As we touched on before, climate change is also felt more strongly in the North, where Indigenous communities have lived for thousands of years. Despite this, Traditional Knowledge and Indigenous understanding of how to handle climate change and its impacts on wildlife, have historically been left out of most discussions concerning mitigation of risks, and combating the challenges we face.
This summer while wildfires raged over much of British Columbia, Indigenous fire crews and knowledge holders were frustrated that governments across the country continued to “let too much of their intergenerational knowledge fall by the wayside.” However, in some communities, Indigenous knowledge and western practices are beginning to be combined to fight fires with great success. In fact, Indigenous fire response teams have been critical in many parts of the country. This year, saw Indigenous fire response teams stopping fires, saving property, and acting as guides for other firefighters in tough terrain. (Click here to read further)
Globally, Indigenous people are working on climate change initiatives that have the potential to have a lasting impact on the current crisis we face. Carcross/Tagish First Nation (C/TFN) has partnered with Tsay Keh Dene Nation (TKDN) and Chu Cho Environmental of Prince George, British Columbia, to create “a community-led monitoring project that examines environmental data and Indigenous knowledge to create a holistic picture of how the climate is changing across C/TFN and TKDN traditional territories”.

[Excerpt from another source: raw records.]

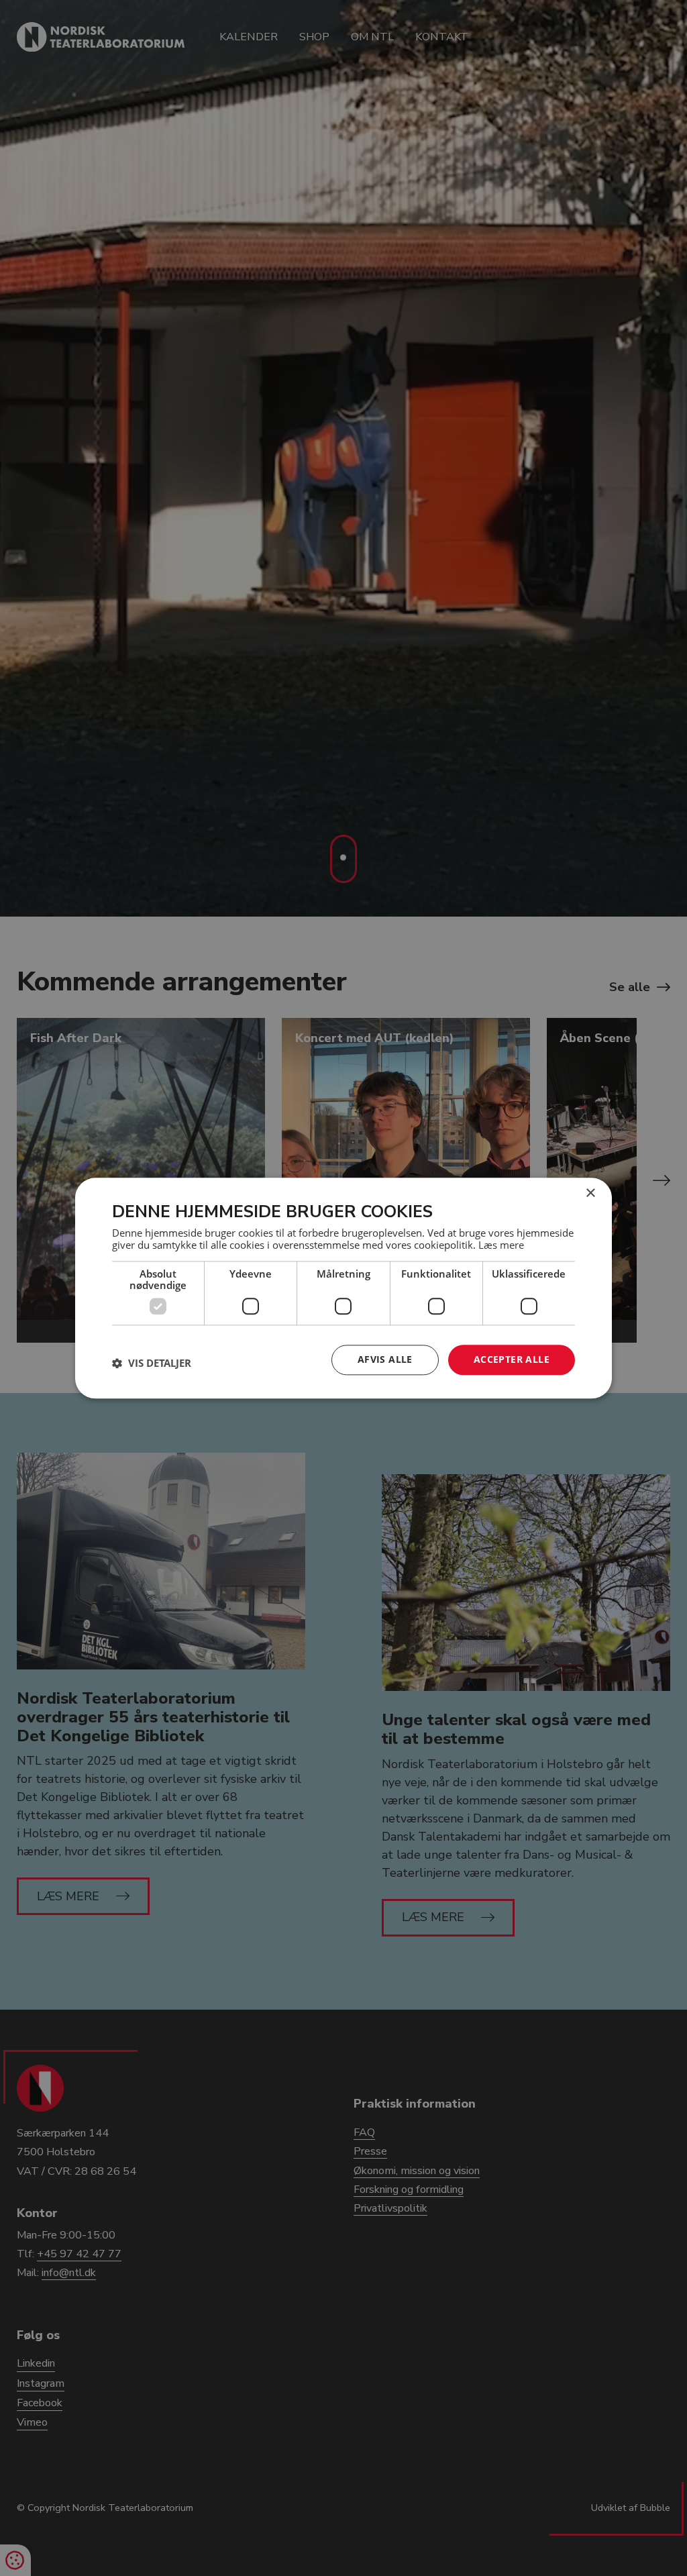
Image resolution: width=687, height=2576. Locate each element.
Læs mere (501, 1244)
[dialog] (343, 1288)
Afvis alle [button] (385, 1359)
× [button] (590, 1193)
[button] (151, 1363)
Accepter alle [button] (511, 1359)
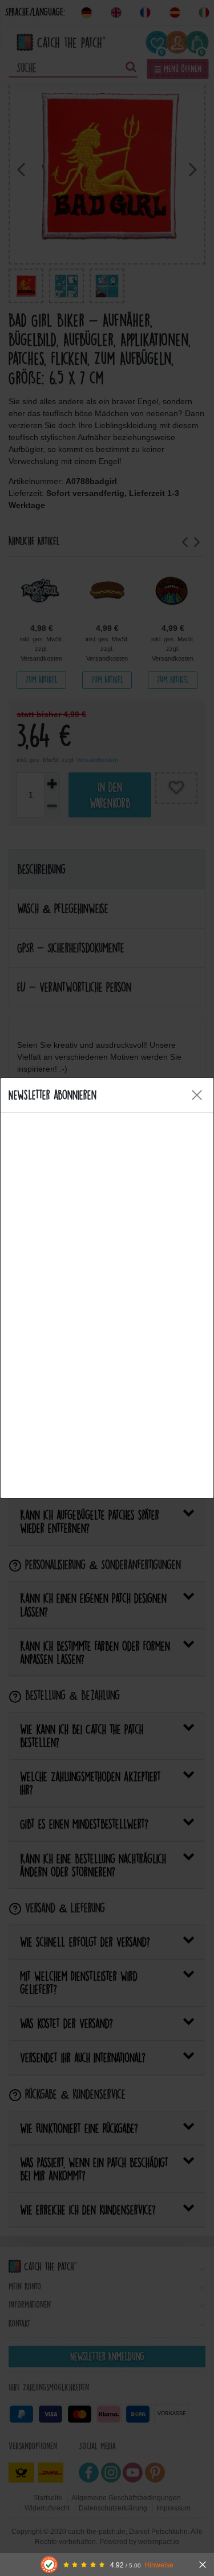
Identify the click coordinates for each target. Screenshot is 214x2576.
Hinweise (158, 2565)
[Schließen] (202, 2564)
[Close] (196, 1095)
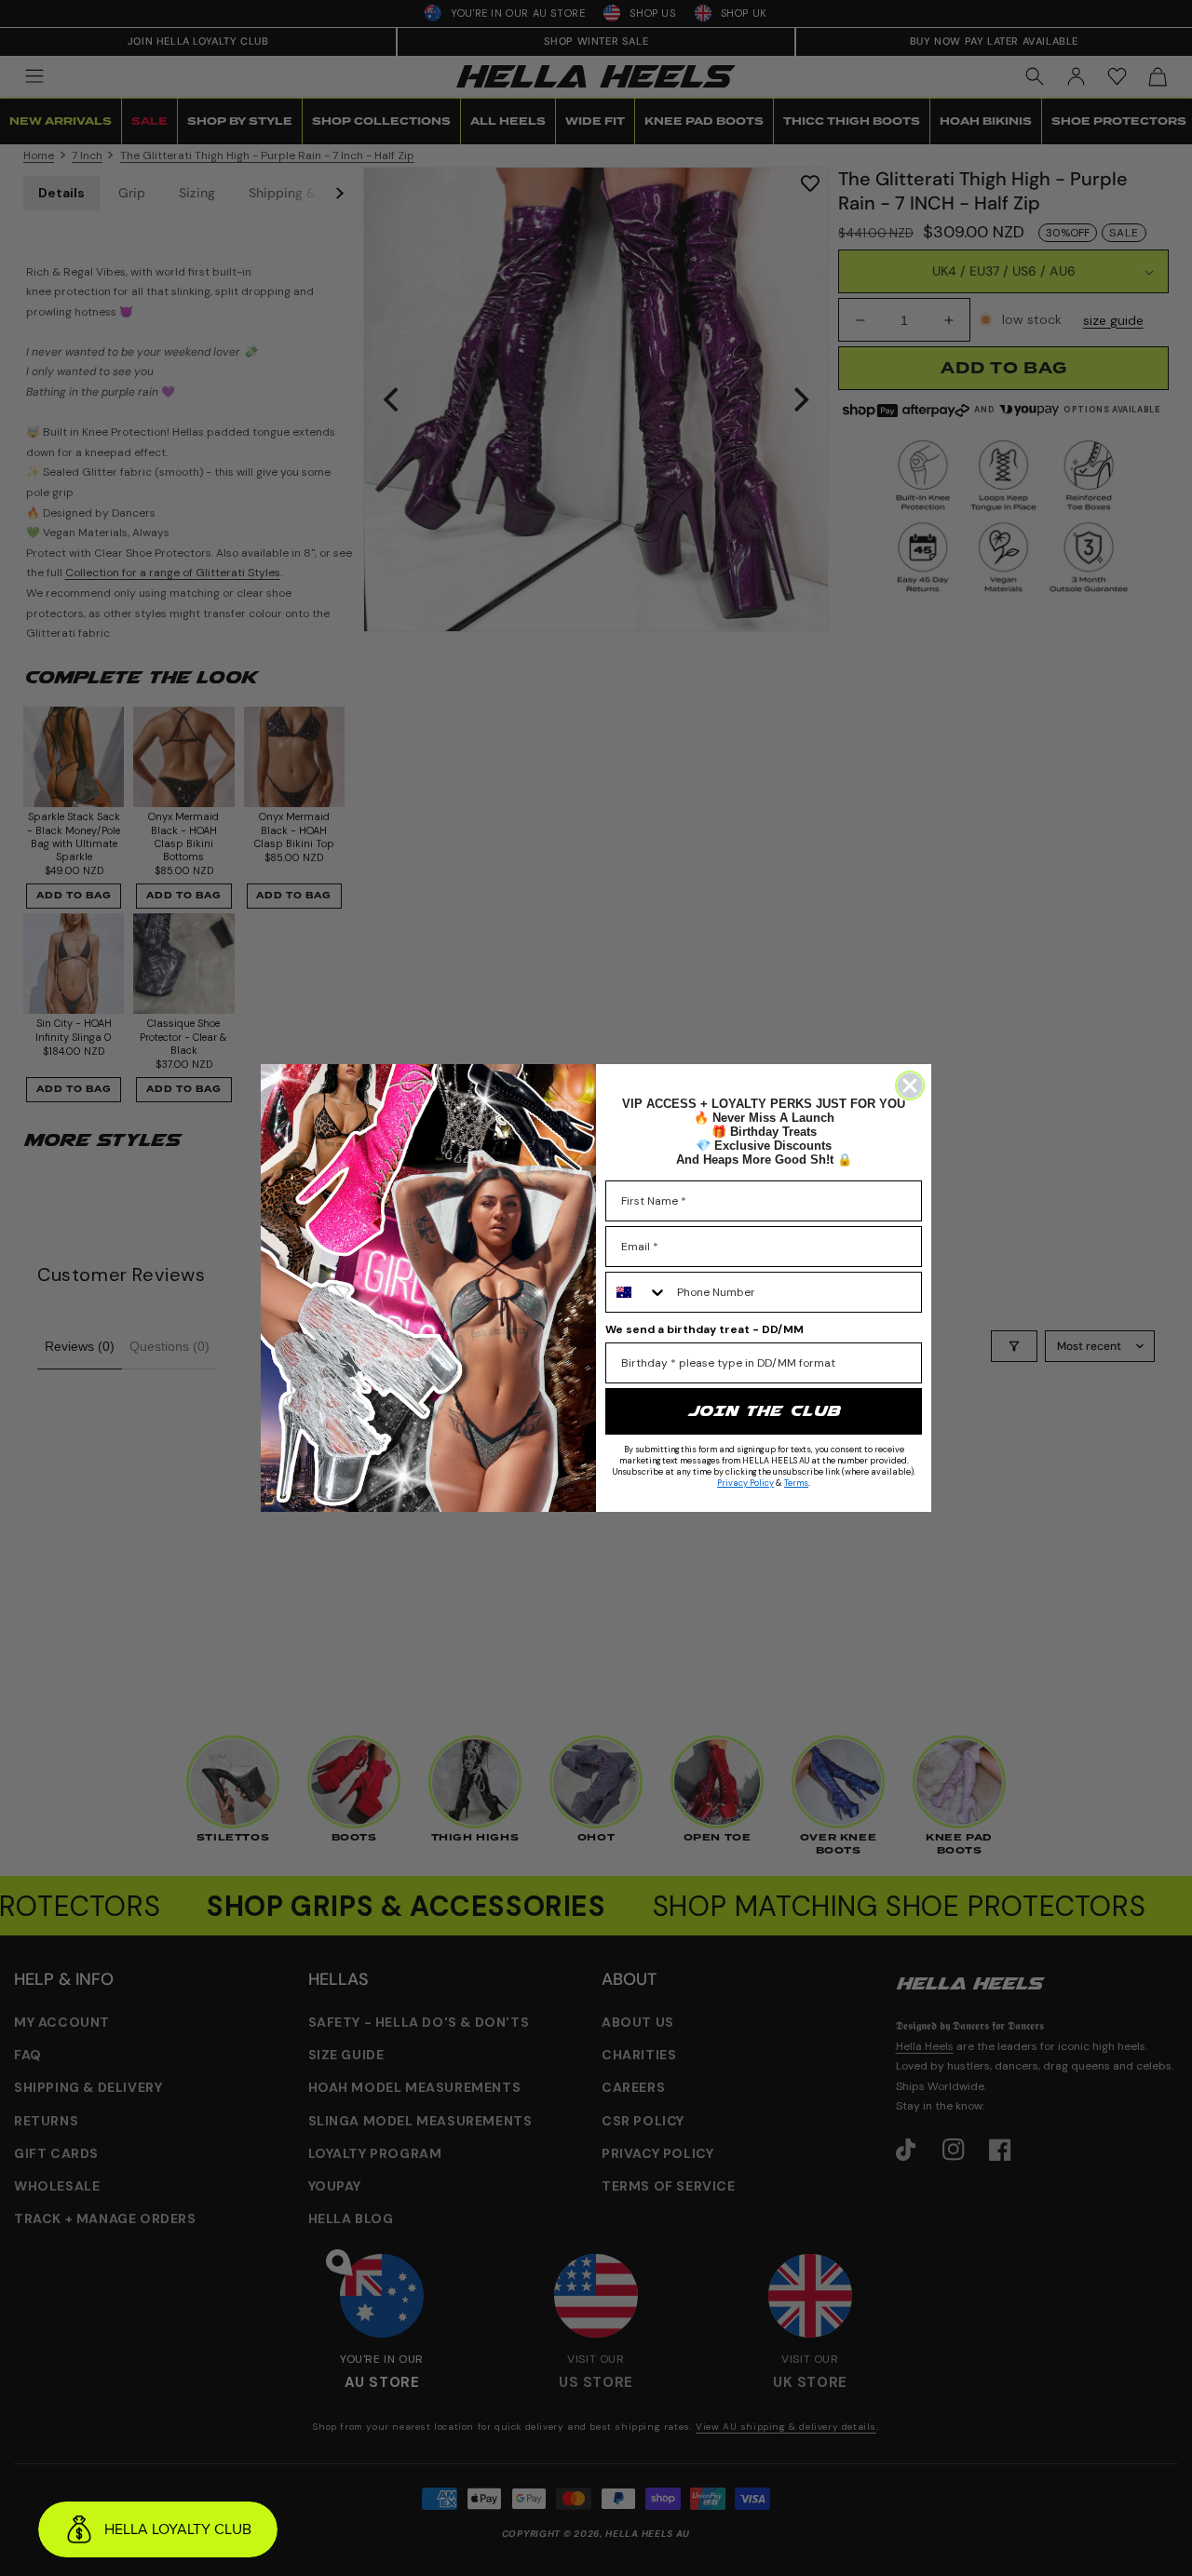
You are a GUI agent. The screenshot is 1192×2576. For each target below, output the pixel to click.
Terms (796, 1483)
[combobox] (637, 1292)
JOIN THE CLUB (763, 1411)
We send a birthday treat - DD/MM (704, 1329)
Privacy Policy (745, 1483)
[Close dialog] (910, 1085)
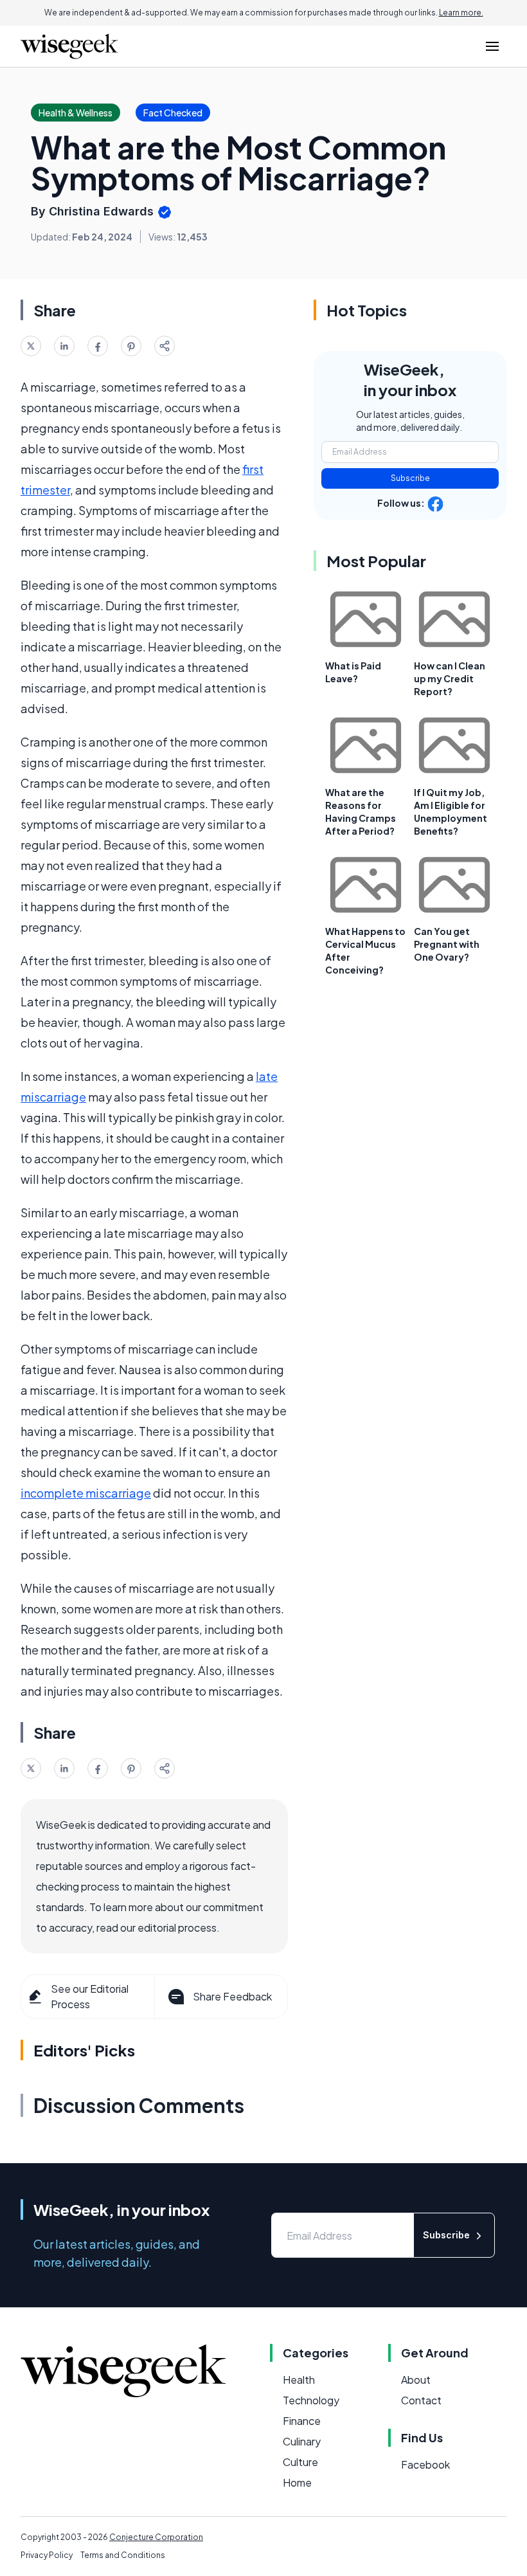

Also in British Columbia, the Taku River Tlingit First Nation is leading an exceptional project that evaluates the impacts of climate change on their traditional territory. The current climate crisis has caused many culturally significant ice patches to melt, which in turn exposes organic artifacts to the air leading to further rapid deterioration of the ice. The project is guided by Elders, oral histories, and Traditional Knowledge, as well as community involvement.
Closer to home, Elders, and knowledge holders have known for quite some time that climate change needed to be addressed. In a 2013 report entitled, “Tłı̨chǫ Knowledge of Environmental Changes: Implications for Caribou Hunting”, Elders shared their knowledge on the climate crisis and the impacts it was already having on ɂekwǫ̀ (caribou). We continue to see those impacts nearly 10 years later as ɂekwǫ̀ herds continue to decline not just here in the NWT, but across Canada. To read the full report, click the hyperlink above.
Now that we have come to the end of our series on this important issue, we encourage you to continue reading on the topic with the links below, as well as by doing your own research. We also encourage you to get involved in any way that you can to help mitigate the consequences of climate change. The climate crisis is caused by humans, but the impacts can also be changed by humans. It’s important that we do all we can not only for ourselves and the finite resources we have (clean air, water, land), but also for the wildlife that we depend on, and who also depend on us.